4.2. [eisers 1] en [eisers 2] leggen, samengevat, aan hun vorderingen ten grondslag dat [gedaagde] haar afspraken niet correct is nagekomen. Zij heeft immers in beide woningen nagelaten een tweede openslaande garagedeur voor het stallen van auto’s te bouwen en heeft bepaalde gebreken aan de woningen niet of onvoldoende hersteld. [gedaagde] is in de gelegenheid gesteld om alsnog haar verplichtingen na te komen, maar heeft dat niet gedaan, zodat zij in verzuim verkeert. Het stond [eisers 1] en [eisers 2] daarom vrij de verbintenissen op grond van artikel 6:87 BW om te zetten in verbintenissen tot vervangende schadevergoeding. Het door hen primair, dan wel subsidiair gevorderde schadebedrag moet daarom worden toegewezen, aldus [eisers 1] en [eisers 2] In verband met de competentiegrens hebben zij het door hen afzonderlijk gevorderde bedrag gemaximeerd tot € 25.000,00.

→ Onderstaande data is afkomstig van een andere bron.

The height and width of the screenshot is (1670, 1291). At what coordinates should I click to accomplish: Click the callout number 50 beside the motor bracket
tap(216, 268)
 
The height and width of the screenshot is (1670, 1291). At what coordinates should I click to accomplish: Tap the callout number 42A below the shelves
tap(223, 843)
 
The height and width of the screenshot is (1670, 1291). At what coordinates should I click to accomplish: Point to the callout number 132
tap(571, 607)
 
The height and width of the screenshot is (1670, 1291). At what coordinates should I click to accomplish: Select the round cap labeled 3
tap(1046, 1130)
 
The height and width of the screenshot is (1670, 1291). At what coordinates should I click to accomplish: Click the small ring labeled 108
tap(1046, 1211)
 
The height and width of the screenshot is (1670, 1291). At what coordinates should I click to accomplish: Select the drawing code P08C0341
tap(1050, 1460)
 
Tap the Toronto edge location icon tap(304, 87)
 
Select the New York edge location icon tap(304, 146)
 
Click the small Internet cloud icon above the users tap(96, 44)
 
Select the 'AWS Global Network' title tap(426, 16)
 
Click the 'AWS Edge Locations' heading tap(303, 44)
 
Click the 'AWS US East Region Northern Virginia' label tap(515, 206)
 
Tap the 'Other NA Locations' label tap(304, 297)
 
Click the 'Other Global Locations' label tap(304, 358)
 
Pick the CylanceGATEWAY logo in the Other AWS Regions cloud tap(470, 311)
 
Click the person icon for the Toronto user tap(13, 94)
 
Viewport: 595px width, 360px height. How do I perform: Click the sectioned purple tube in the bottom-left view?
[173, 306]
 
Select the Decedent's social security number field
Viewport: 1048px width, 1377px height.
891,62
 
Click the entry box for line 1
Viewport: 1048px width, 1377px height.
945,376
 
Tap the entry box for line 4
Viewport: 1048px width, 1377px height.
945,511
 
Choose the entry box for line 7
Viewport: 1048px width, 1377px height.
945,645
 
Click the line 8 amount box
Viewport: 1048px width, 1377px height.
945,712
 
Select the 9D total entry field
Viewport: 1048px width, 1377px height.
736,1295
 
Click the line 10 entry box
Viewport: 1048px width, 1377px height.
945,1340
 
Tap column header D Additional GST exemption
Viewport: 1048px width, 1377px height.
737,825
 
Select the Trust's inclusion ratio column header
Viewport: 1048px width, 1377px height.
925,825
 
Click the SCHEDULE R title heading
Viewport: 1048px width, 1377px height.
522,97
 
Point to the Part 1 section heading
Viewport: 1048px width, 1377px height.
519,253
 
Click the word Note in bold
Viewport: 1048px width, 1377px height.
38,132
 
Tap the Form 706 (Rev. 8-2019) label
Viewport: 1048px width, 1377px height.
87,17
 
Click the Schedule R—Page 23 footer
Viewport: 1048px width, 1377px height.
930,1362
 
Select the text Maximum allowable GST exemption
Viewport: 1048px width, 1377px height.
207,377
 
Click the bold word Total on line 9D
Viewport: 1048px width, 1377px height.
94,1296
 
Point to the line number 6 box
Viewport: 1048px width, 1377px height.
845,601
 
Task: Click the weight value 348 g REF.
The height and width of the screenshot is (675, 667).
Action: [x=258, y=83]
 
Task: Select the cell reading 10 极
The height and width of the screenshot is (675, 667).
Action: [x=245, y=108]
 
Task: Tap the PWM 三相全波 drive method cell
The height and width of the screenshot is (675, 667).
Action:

4.3. [gedaagde] heeft verweer gevoerd en tot afwijzing van de vorderingen van [eisers 1] en [eisers 2] geconcludeerd, met uitvoerbaar bij voorraad te verklaren veroordeling van [eisers 1] en [eisers 2] in de kosten van deze procedure. [gedaagde] betwist dat zij haar afspraken ten aanzien van de garage niet is nagekomen en voert aan dat het plaatsen van één garagedeur en een dicht paneel altijd al de afspraak is geweest. Ook betwist zij een deel van de in de rapporten genoemde andere gebreken aan de woningen. Zij stelt dat zij slechts gehouden was tot herstel van die punten die tijdens de oplevering besproken zijn, dat zij dat ook heeft gedaan en dat zij daarmee aan haar verplichtingen heeft voldaan. Verder betwist zij dat zij in verzuim verkeert en anders voert zij aan dat het schuldeisersverzuim van [eisers 1] en [eisers 2] aan het intreden van haar eigen verzuim in de weg staat. Ten slotte betwist [gedaagde] de hoogte van de door [eisers 1] en [eisers 2] gevorderde schade.

4.4. Op de stellingen van partijen wordt hierna, voor zover nodig, nader ingegaan.

5 De beoordeling

[gedaagde] heeft conform de afspraken één garagedeur en een dicht paneel geplaatst

5.1. Vast staat dat [gedaagde] in de garage van beide woningen één loopdeur met daarnaast een dicht paneel heeft geplaatst. Kern van het geschil is of [gedaagde] op grond van de tussen partijen gemaakte afspraken gehouden was naast deze loopdeur – en dus in plaats van het dichte paneel – een tweede, grote (openslaande) deur voor het stallen van auto’s te plaatsen. Volgens [eisers 1] en [eisers 2] was dit het geval. Zij verwijzen onder andere naar de overeenkomsten van 5 april 2022, de tekeningen van 9 december 2021 en 16 maart 2022, de meer- en minderwerknota’s, het bestemmingsplan en specifieke gebruiksregels en diverse (WhatsApp-)gesprekken met en handelingen van [gedaagde] . [gedaagde] is daarentegen een andere mening toegedaan. Volgens haar was de afspraak dat in de garages slechts één deur geplaatst zou worden met daarnaast een dicht paneel. De stukken die [eisers 1] en [eisers 2] aanhalen, sluiten deze afspraak niet uit. Daarnaast wordt deze afspraak volgens [gedaagde] nog eens bevestigd door de e-mails van 10 en 15 mei 2023 waarin [eisers 1] en [eisers 2] instemmen met de plaatsing van één deur. Gesprekken tussen partijen over een tweede, grote (openslaande) deur hebben nooit plaatsgevonden, aldus [gedaagde] .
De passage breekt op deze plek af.